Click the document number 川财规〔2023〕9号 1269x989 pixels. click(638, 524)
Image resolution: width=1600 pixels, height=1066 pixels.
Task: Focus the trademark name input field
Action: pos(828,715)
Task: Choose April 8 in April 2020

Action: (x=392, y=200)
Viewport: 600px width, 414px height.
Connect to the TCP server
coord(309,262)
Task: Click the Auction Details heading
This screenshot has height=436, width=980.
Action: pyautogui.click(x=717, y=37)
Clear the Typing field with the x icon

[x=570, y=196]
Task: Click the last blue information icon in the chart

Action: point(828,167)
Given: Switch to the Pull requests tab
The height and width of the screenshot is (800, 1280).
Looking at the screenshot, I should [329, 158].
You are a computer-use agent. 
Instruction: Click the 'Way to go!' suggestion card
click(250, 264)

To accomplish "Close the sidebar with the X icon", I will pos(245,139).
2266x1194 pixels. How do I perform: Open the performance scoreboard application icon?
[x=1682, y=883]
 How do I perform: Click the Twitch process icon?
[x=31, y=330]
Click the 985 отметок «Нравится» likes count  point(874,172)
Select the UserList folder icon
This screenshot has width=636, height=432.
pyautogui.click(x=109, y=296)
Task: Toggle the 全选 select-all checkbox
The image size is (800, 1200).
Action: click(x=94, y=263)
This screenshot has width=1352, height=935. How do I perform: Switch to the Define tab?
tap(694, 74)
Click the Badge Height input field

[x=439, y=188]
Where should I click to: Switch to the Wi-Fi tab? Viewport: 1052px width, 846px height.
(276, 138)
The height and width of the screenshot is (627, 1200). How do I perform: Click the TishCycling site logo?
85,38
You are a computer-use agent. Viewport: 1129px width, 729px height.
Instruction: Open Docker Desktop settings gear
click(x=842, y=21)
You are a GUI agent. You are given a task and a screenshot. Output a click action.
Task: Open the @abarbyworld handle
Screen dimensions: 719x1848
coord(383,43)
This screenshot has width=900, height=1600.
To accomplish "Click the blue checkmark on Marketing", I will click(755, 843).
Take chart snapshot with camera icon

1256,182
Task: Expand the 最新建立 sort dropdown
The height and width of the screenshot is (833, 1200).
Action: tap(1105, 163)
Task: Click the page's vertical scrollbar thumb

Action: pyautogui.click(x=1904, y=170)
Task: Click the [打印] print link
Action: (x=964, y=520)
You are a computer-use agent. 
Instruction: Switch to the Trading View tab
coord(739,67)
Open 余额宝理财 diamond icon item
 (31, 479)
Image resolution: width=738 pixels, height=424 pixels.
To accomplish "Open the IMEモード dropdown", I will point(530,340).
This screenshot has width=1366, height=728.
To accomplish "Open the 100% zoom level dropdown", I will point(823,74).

========

The problem: Print, please, the lines from the first line of the material through the line that contains "Given: Switch to the Pull requests tab", exactly as written and with nothing added.

Solution for this problem:
Click the document number 川财规〔2023〕9号 1269x989 pixels. click(638, 524)
Image resolution: width=1600 pixels, height=1066 pixels.
Task: Focus the trademark name input field
Action: pos(828,715)
Task: Choose April 8 in April 2020

Action: (x=392, y=200)
Viewport: 600px width, 414px height.
Connect to the TCP server
coord(309,262)
Task: Click the Auction Details heading
This screenshot has height=436, width=980.
Action: pyautogui.click(x=717, y=37)
Clear the Typing field with the x icon

[x=570, y=196]
Task: Click the last blue information icon in the chart

Action: point(828,167)
Given: Switch to the Pull requests tab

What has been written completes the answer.